[Raw records]

********************

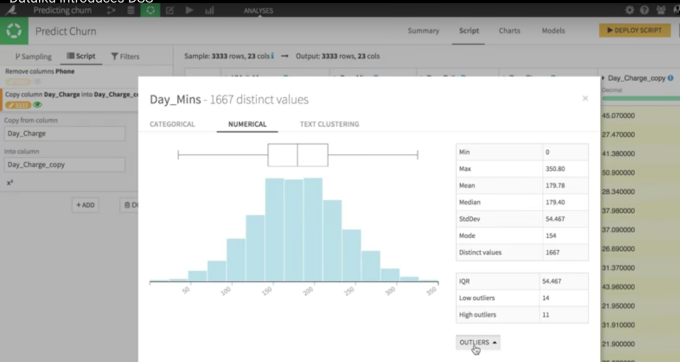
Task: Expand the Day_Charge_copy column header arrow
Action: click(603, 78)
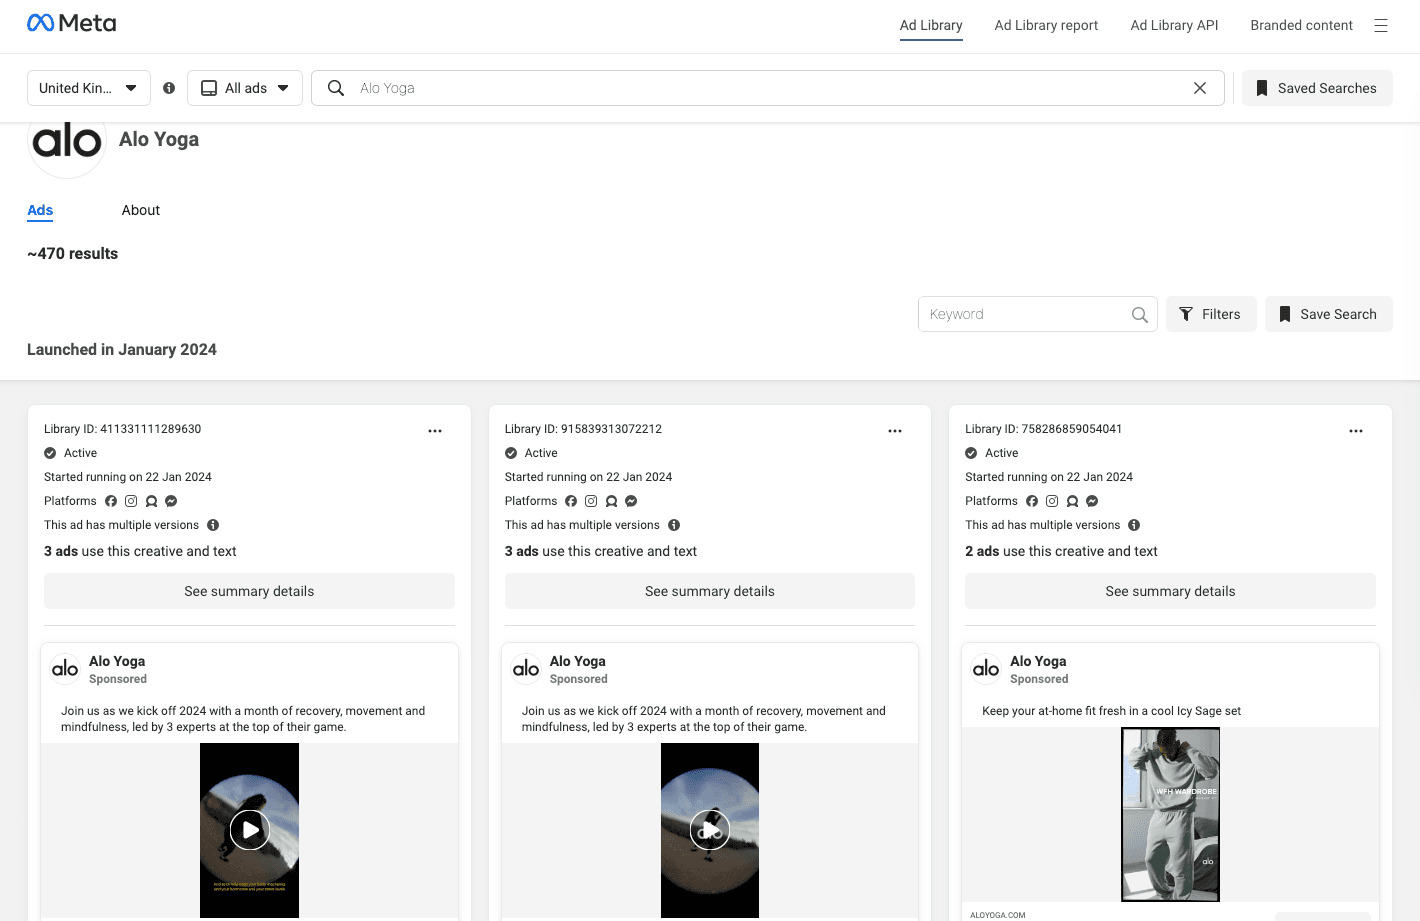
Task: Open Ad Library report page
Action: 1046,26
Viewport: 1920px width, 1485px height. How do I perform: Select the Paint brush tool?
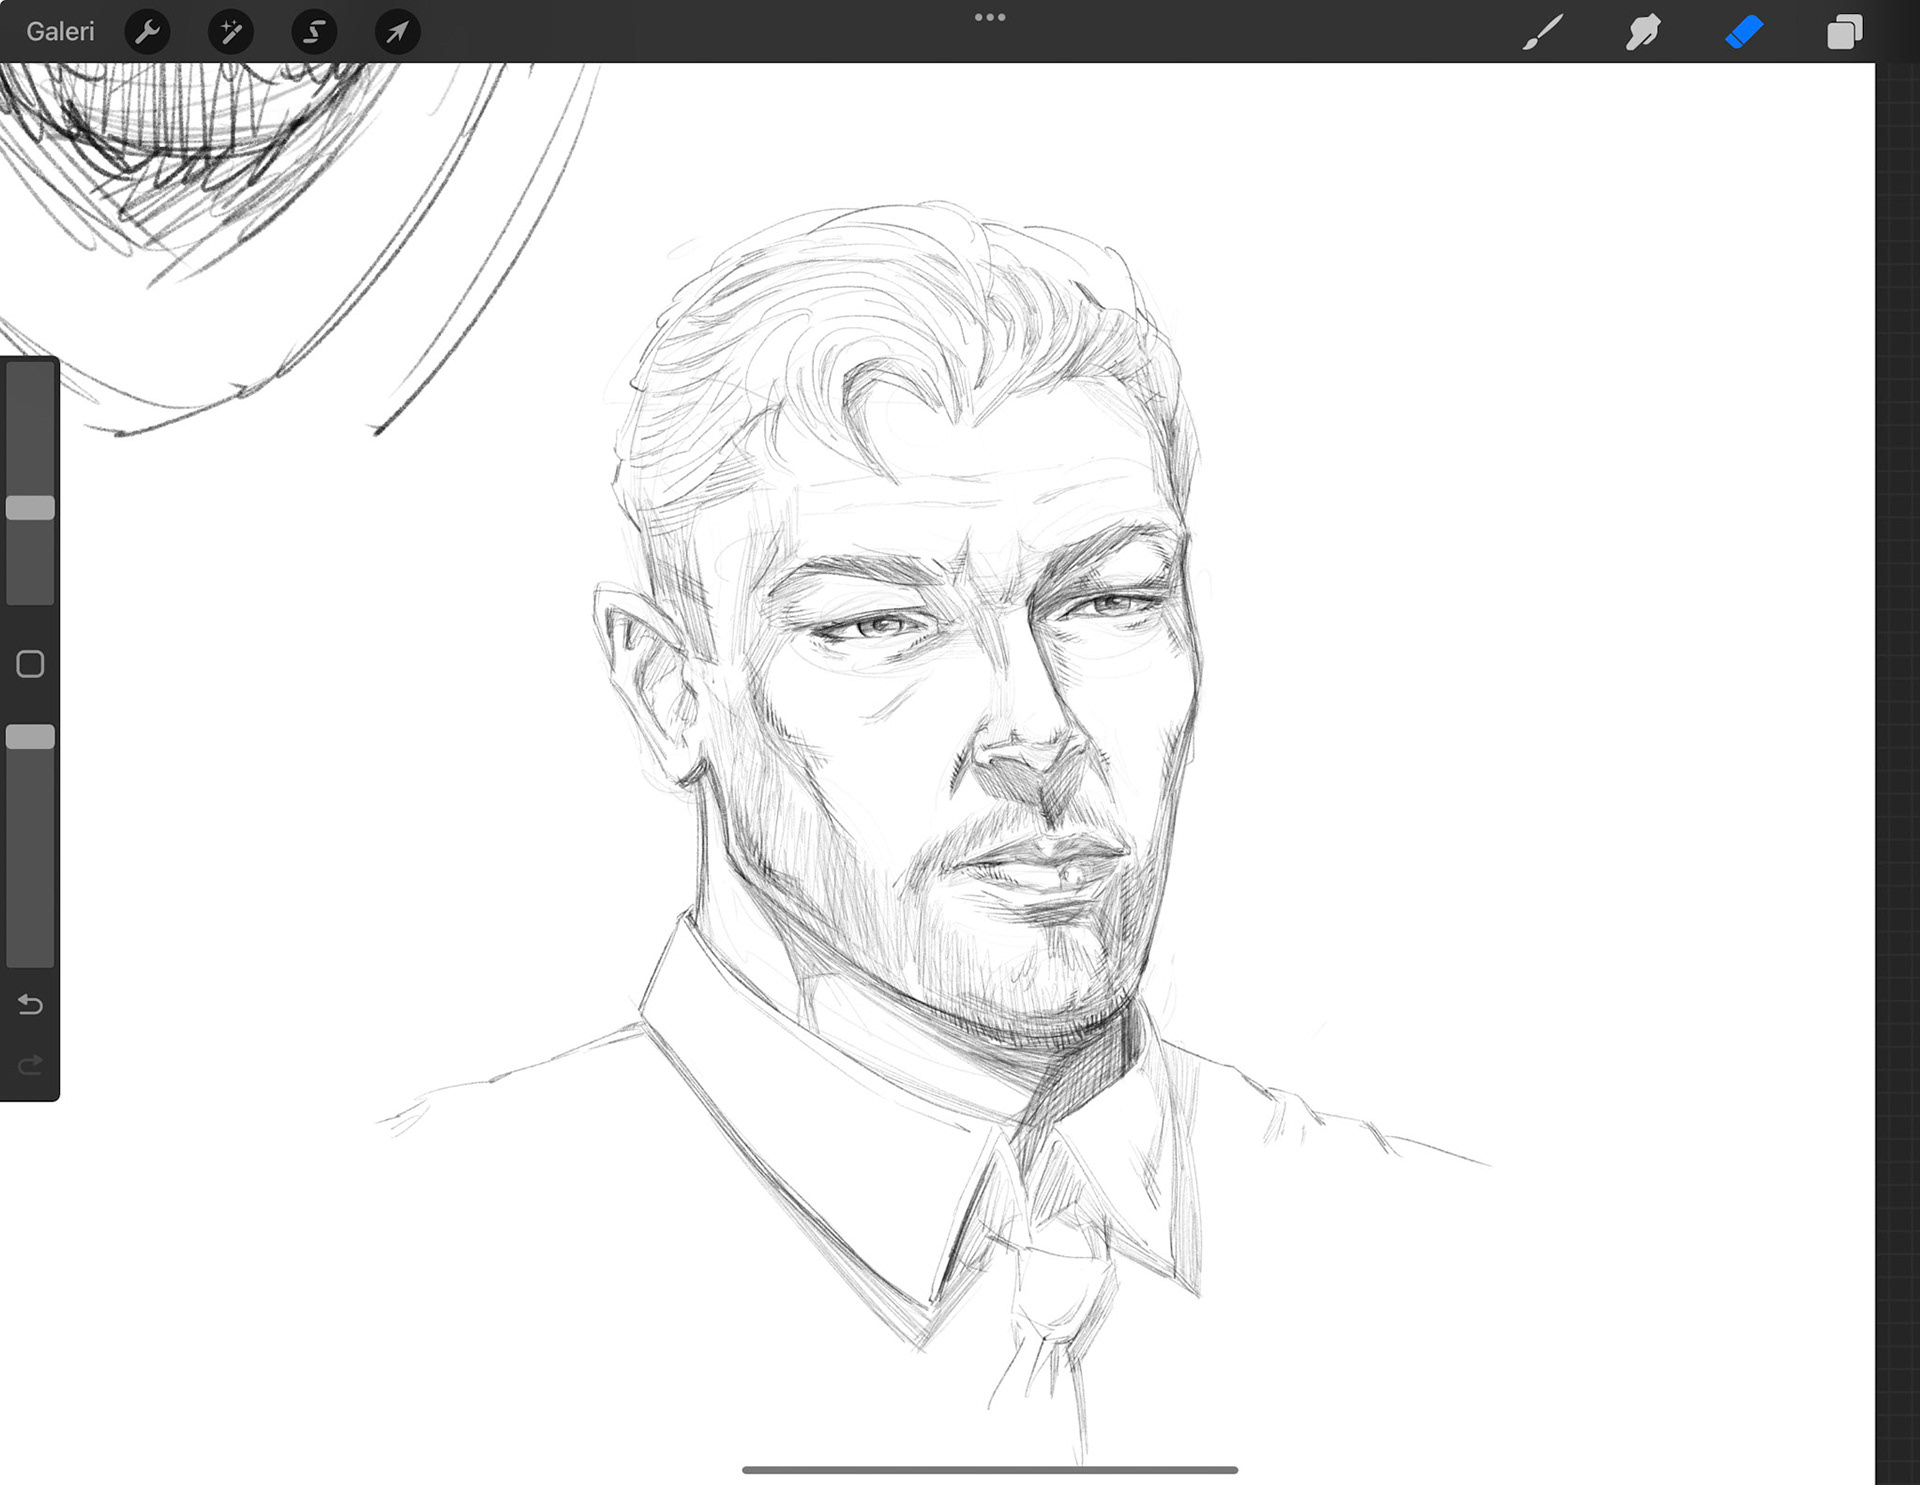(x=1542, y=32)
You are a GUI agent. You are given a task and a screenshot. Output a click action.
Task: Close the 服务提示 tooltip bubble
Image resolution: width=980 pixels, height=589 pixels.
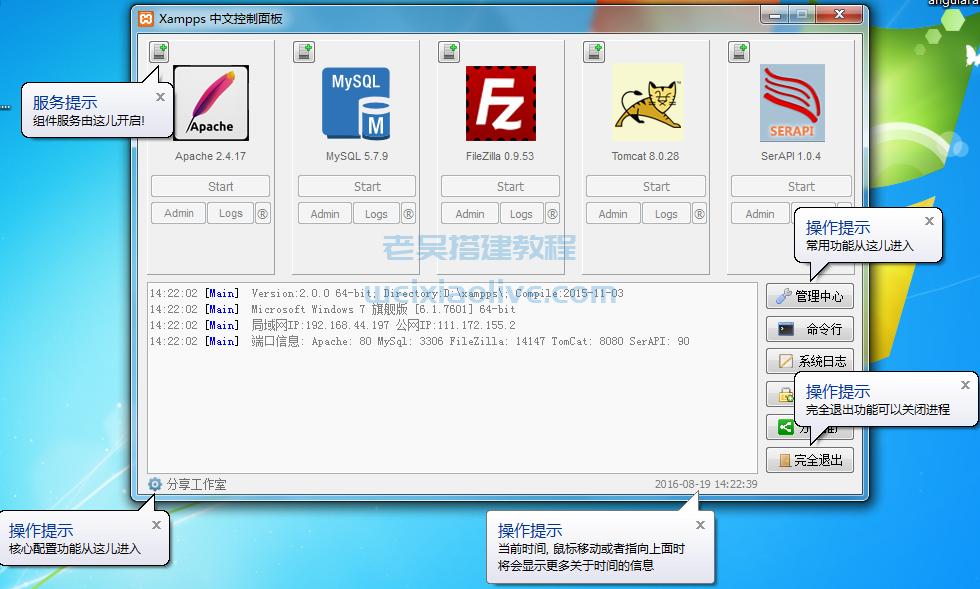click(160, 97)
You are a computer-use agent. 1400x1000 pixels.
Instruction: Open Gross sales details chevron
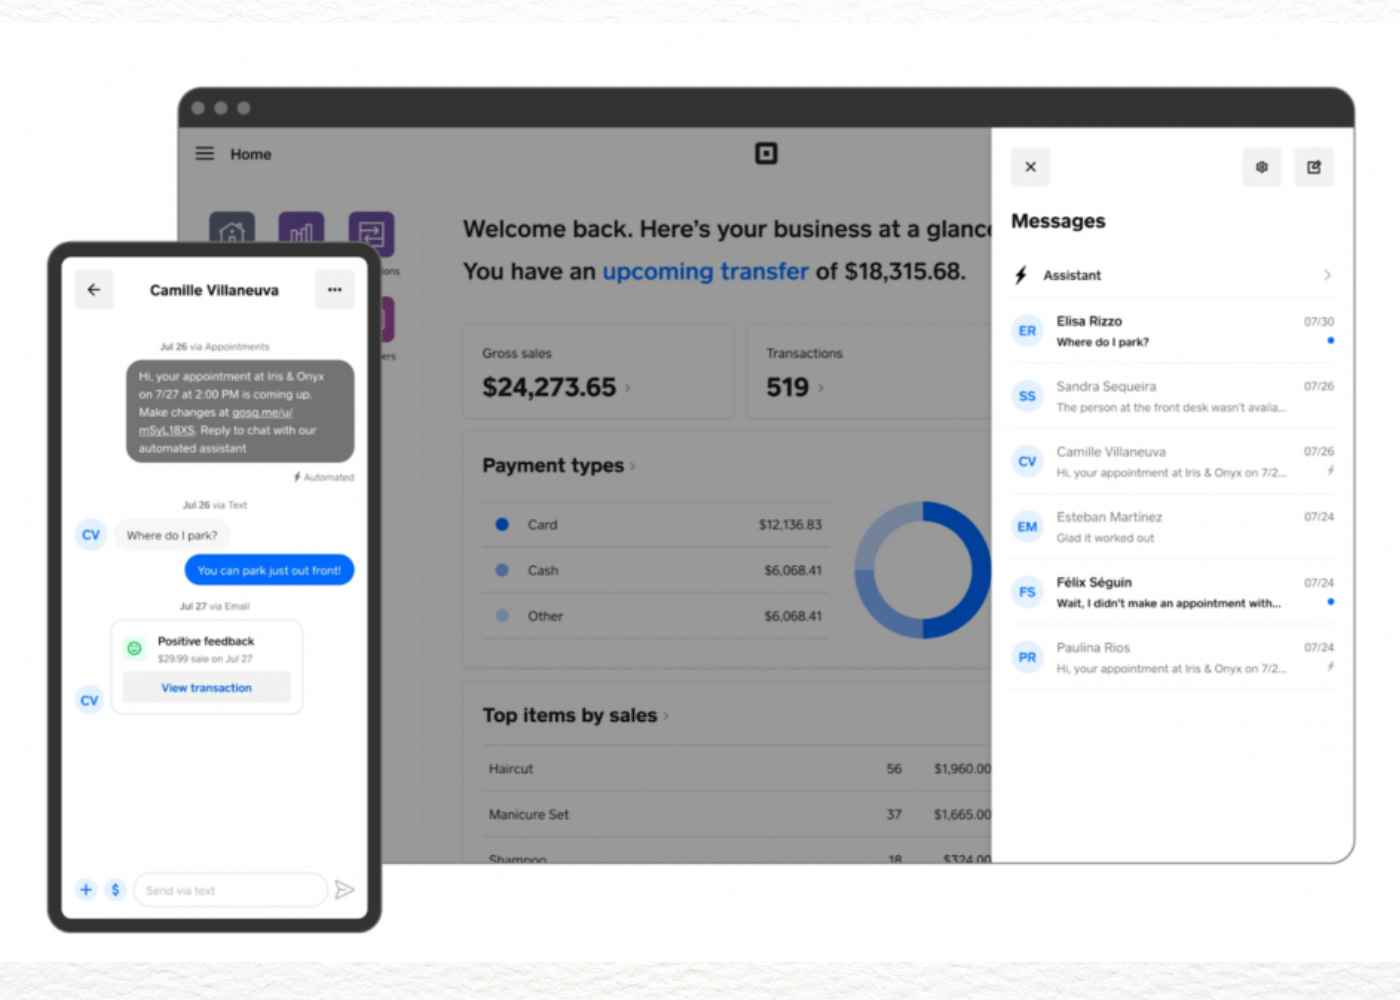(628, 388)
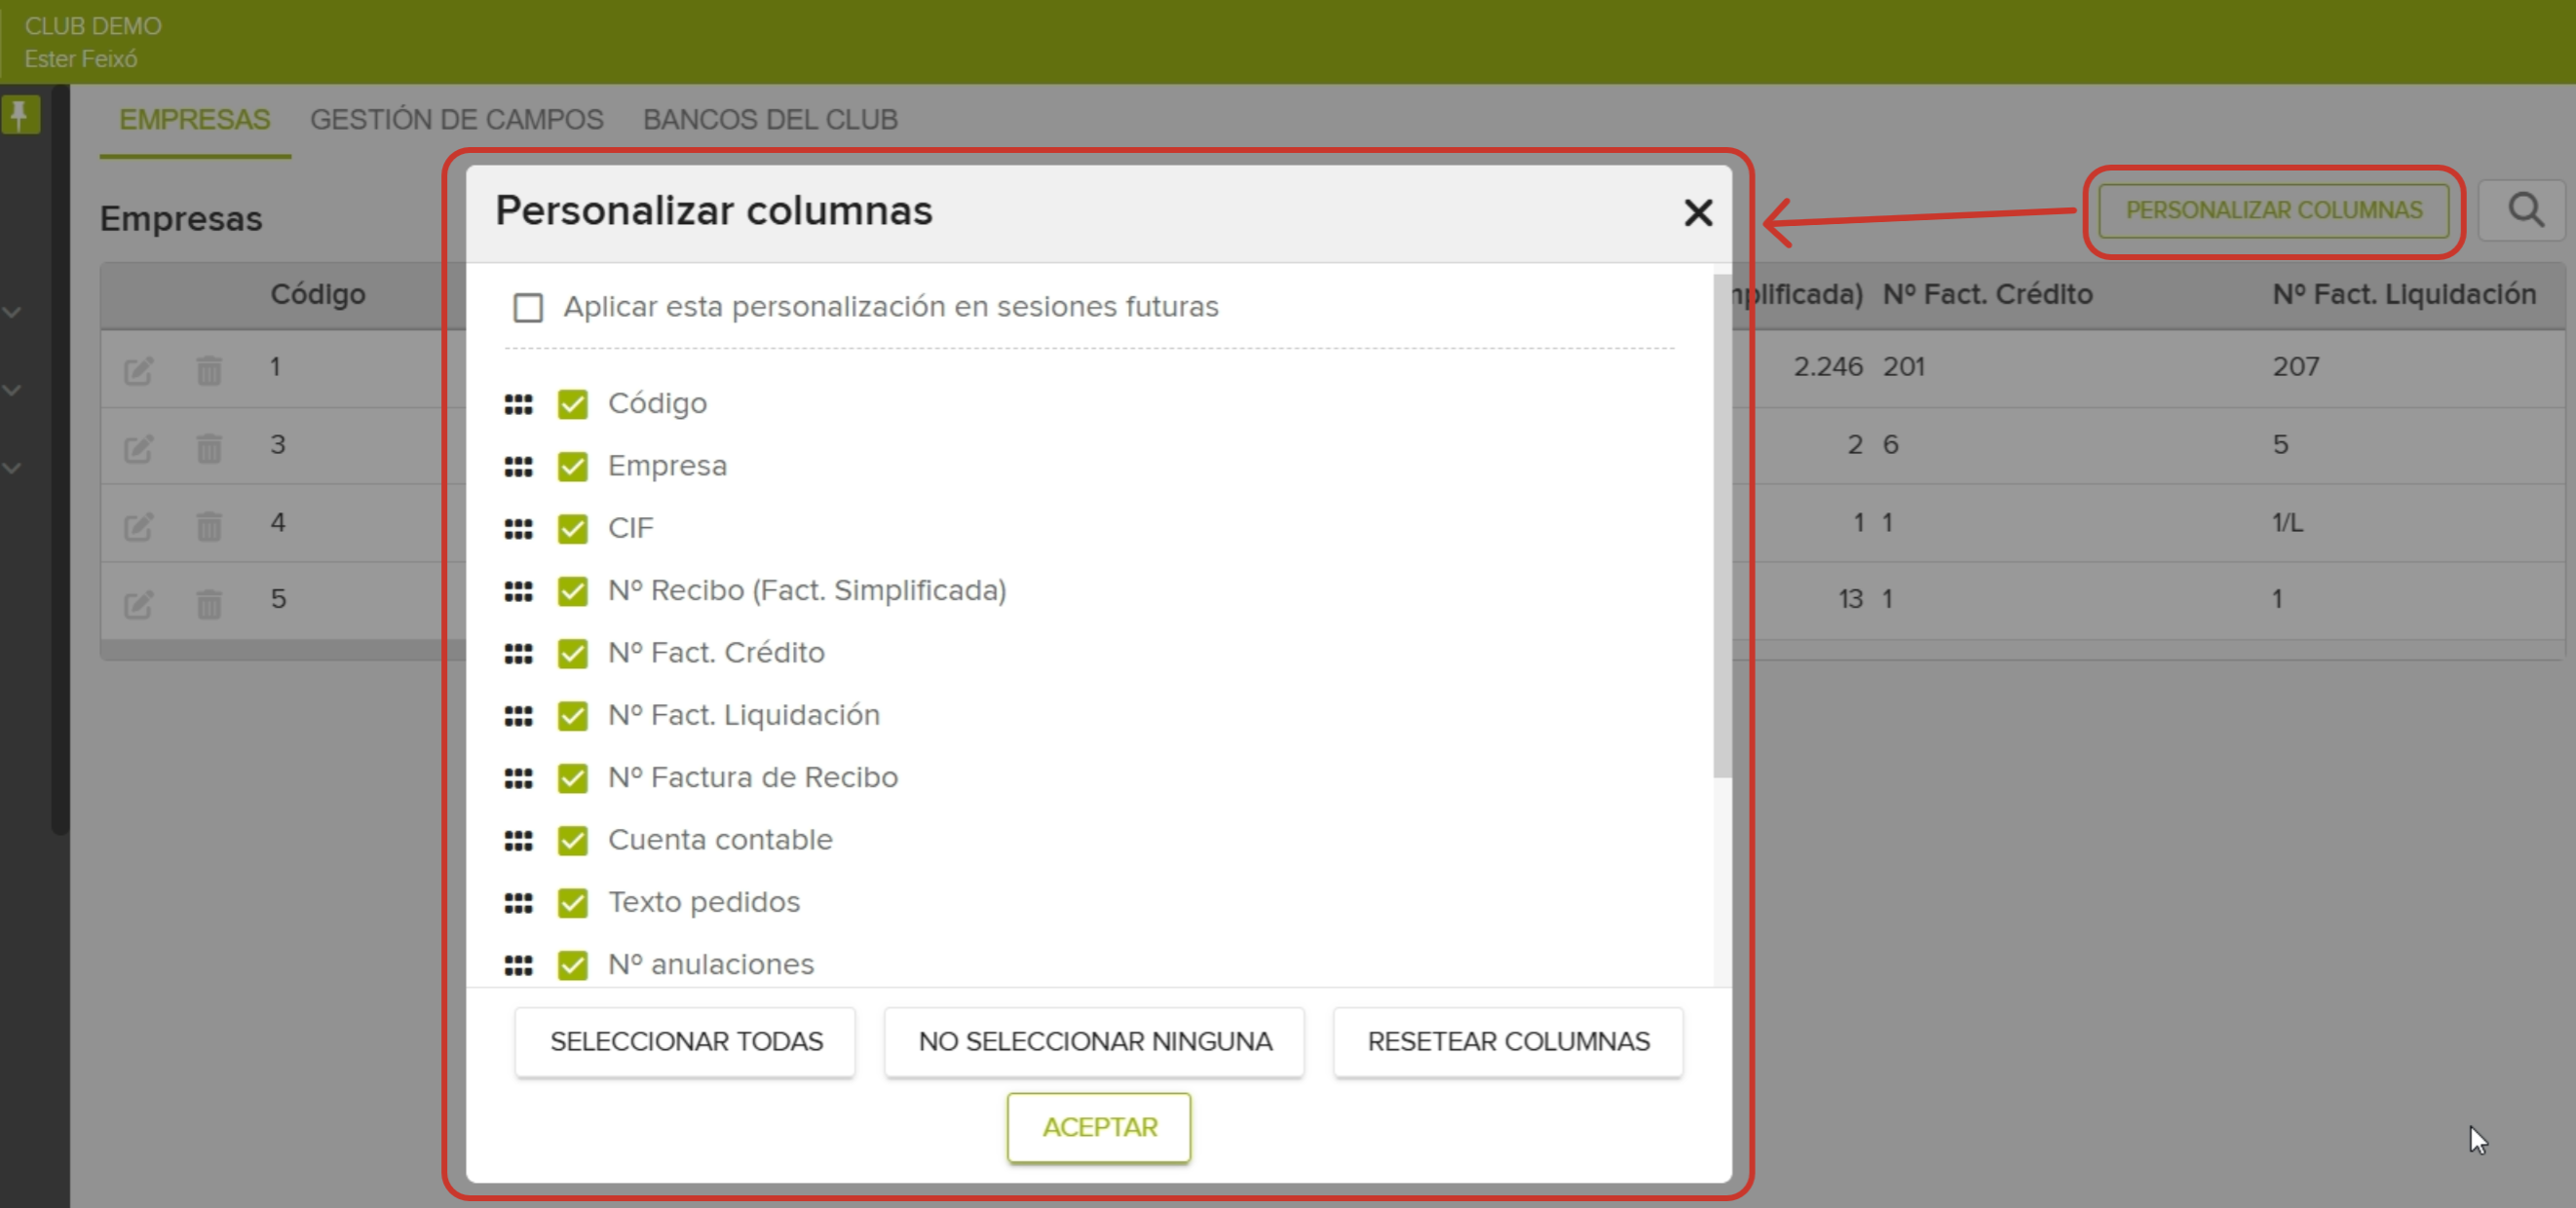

********************

— The exercise —
Could you quote every line of the listing above word for word, with the pictures left out?

— Solved problem —
Task: Expand the Day_Charge_copy column header arrow
Action: click(603, 78)
Task: Open Ad Library report page
Action: 1046,26
Viewport: 1920px width, 1485px height. How do I perform: Select the Paint brush tool?
(x=1542, y=32)
You are a GUI agent. You are given a task and a screenshot. Output a click action.
Task: Close the 服务提示 tooltip bubble
Image resolution: width=980 pixels, height=589 pixels.
click(160, 97)
You are a computer-use agent. 1400x1000 pixels.
Instruction: Open Gross sales details chevron
(628, 388)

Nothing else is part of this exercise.